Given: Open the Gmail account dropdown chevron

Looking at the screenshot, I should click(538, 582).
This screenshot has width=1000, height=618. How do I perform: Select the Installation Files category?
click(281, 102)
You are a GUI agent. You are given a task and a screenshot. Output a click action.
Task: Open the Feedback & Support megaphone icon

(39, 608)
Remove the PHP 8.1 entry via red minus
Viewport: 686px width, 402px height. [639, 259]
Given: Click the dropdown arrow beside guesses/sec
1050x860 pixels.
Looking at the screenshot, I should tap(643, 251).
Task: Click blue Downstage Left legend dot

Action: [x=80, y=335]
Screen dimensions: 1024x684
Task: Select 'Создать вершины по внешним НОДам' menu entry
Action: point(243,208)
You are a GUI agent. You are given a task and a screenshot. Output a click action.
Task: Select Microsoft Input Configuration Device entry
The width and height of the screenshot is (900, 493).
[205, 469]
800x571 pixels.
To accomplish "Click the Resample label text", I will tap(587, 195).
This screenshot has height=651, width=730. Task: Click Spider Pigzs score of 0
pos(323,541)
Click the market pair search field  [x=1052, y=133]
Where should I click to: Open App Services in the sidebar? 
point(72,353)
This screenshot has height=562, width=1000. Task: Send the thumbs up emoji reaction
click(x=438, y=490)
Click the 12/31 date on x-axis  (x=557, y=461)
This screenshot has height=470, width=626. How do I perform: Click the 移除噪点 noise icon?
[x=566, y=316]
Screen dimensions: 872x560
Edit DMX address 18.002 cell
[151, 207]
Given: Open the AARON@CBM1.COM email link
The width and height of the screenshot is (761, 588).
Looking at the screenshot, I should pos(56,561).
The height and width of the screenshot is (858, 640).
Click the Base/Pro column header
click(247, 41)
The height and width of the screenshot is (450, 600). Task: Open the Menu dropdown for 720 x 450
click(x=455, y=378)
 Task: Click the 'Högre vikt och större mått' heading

= = = = = = =

Recast every line above as a Markdown table with a "No." column holding the row number and a "Line" column holding the line itself, leaving out blank lines.

-- EXPECTED ANSWER --
| No. | Line |
|---|---|
| 1 | Given: Open the Gmail account dropdown chevron |
| 2 | Looking at the screenshot, I should click(538, 582). |
| 3 | This screenshot has width=1000, height=618. How do I perform: Select the Installation Files category? |
| 4 | click(281, 102) |
| 5 | You are a GUI agent. You are given a task and a screenshot. Output a click action. |
| 6 | Task: Open the Feedback & Support megaphone icon |
| 7 | (39, 608) |
| 8 | Remove the PHP 8.1 entry via red minus |
| 9 | Viewport: 686px width, 402px height. [639, 259] |
| 10 | Given: Click the dropdown arrow beside guesses/sec |
| 11 | 1050x860 pixels. |
| 12 | Looking at the screenshot, I should tap(643, 251). |
| 13 | Task: Click blue Downstage Left legend dot |
| 14 | Action: [x=80, y=335] |
| 15 | Screen dimensions: 1024x684 |
| 16 | Task: Select 'Создать вершины по внешним НОДам' menu entry |
| 17 | Action: point(243,208) |
| 18 | You are a GUI agent. You are given a task and a screenshot. Output a click action. |
| 19 | Task: Select Microsoft Input Configuration Device entry |
| 20 | The width and height of the screenshot is (900, 493). |
| 21 | [205, 469] |
| 22 | 800x571 pixels. |
| 23 | To accomplish "Click the Resample label text", I will tap(587, 195). |
| 24 | This screenshot has height=651, width=730. Task: Click Spider Pigzs score of 0 |
| 25 | pos(323,541) |
| 26 | Click the market pair search field  [x=1052, y=133] |
| 27 | Where should I click to: Open App Services in the sidebar?  |
| 28 | point(72,353) |
| 29 | This screenshot has height=562, width=1000. Task: Send the thumbs up emoji reaction |
| 30 | click(x=438, y=490) |
| 31 | Click the 12/31 date on x-axis  (x=557, y=461) |
| 32 | This screenshot has height=470, width=626. How do I perform: Click the 移除噪点 noise icon? |
| 33 | [x=566, y=316] |
| 34 | Screen dimensions: 872x560 |
| 35 | Edit DMX address 18.002 cell |
| 36 | [151, 207] |
| 37 | Given: Open the AARON@CBM1.COM email link |
| 38 | The width and height of the screenshot is (761, 588). |
| 39 | Looking at the screenshot, I should pos(56,561). |
| 40 | The height and width of the screenshot is (858, 640). |
| 41 | Click the Base/Pro column header |
| 42 | click(247, 41) |
| 43 | The height and width of the screenshot is (450, 600). Task: Open the Menu dropdown for 720 x 450 |
| 44 | click(x=455, y=378) |
| 45 |  Task: Click the 'Högre vikt och större mått' heading |